O sétimo erro foi misturar contas pessoais e empresariais. Essa prática distorce o resultado e prejudica a gestão. Para evitar esse problema, a empresa
deve ter conta
própria, retirada definida e registros claros.
O oitavo erro foi
considerar a omissão de receitas como solução. Além de inadequada, essa prática
prejudica a própria empresa, porque torna os relatórios falsos e compromete
decisões futuras. Para evitar isso, todas as operações devem ser registradas de
forma completa e transparente.
Como
evitar esses erros na prática
A empresa deve
criar um calendário fiscal mensal, com datas para fechamento de faturamento,
envio de documentos ao contador, conferência de notas, pagamento de guias e
revisão de obrigações. Essa rotina impede que a gestão dependa da memória.
Também deve criar
controles gerenciais simples. Uma planilha ou sistema pode acompanhar receita
por tipo de serviço, custos variáveis, despesas fixas, contas a pagar, contas a
receber, margem de contribuição e ponto de equilíbrio. O importante é que os números
sejam atualizados e usados para decidir.
Outro cuidado é
separar totalmente a vida pessoal da vida empresarial. A retirada do
proprietário deve ser planejada, e não feita conforme o saldo do dia. Quando o
empresário usa o caixa sem controle, pode comprometer tributos, fornecedores,
salários e investimentos.
A comunicação com
o contador precisa ser constante. O contador não deve receber apenas documentos
soltos no fim do mês. Ele precisa receber informações completas sobre vendas,
compras, notas, contratos, funcionários, serviços, pagamentos e mudanças na empresa.
Por fim, a empresa
deve criar uma cultura de transparência.

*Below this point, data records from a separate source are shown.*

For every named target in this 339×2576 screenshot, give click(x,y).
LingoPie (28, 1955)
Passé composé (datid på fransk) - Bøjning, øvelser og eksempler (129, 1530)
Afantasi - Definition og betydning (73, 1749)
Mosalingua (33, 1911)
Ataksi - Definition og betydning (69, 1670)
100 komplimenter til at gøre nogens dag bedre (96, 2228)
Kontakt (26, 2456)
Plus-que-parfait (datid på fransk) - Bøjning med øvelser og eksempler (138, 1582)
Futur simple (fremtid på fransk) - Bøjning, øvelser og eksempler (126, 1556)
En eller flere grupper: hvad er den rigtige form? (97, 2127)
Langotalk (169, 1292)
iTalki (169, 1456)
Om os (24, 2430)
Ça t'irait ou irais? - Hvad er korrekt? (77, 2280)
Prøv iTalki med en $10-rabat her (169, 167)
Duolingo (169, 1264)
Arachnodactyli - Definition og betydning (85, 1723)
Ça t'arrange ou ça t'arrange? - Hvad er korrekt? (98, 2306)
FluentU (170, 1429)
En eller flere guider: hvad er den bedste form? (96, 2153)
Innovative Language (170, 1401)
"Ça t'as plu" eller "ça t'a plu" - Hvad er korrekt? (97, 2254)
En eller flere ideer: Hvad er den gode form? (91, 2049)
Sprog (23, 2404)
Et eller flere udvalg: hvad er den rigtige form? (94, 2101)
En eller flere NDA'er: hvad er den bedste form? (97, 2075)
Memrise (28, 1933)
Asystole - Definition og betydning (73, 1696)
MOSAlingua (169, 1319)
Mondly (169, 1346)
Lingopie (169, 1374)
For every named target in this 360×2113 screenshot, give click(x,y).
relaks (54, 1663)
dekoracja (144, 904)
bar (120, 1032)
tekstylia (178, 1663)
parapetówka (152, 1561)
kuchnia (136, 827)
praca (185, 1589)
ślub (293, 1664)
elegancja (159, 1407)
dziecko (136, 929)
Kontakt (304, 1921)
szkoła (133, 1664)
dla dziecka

Registrar tudo corretamente não é
apenas obrigação legal. É uma forma de proteger o negócio, os clientes, os
fornecedores, os sócios e o próprio empreendedor.
Encaminhamento
esperado
O aluno deve
perceber que o Módulo 3 mostra a contabilidade como instrumento de
responsabilidade. As obrigações fiscais mantêm a empresa regular. A
contabilidade gerencial orienta decisões sobre preço, margem, estoque, caixa e
crescimento. A ética garante que os registros representem a realidade do
negócio.
A principal lição
do caso é que crescer sem controle pode ser perigoso. Mariana não precisava
deixar de empreender, vender ou inovar. Ela precisava organizar sua empresa
para que o crescimento não se transformasse em confusão. Quando passou a
registrar, calcular, planejar e agir com transparência, a Decorar &
Celebrar se tornou uma empresa mais segura.
No fim, Mariana entendeu que contabilidade não é inimiga do sonho empresarial. Pelo contrário: é uma das ferramentas que
ajudam esse sonho a durar. A empresa que conhece suas obrigações, respeita seus números e decide com ética tem mais condições de crescer com equilíbrio, credibilidade e responsabilidade.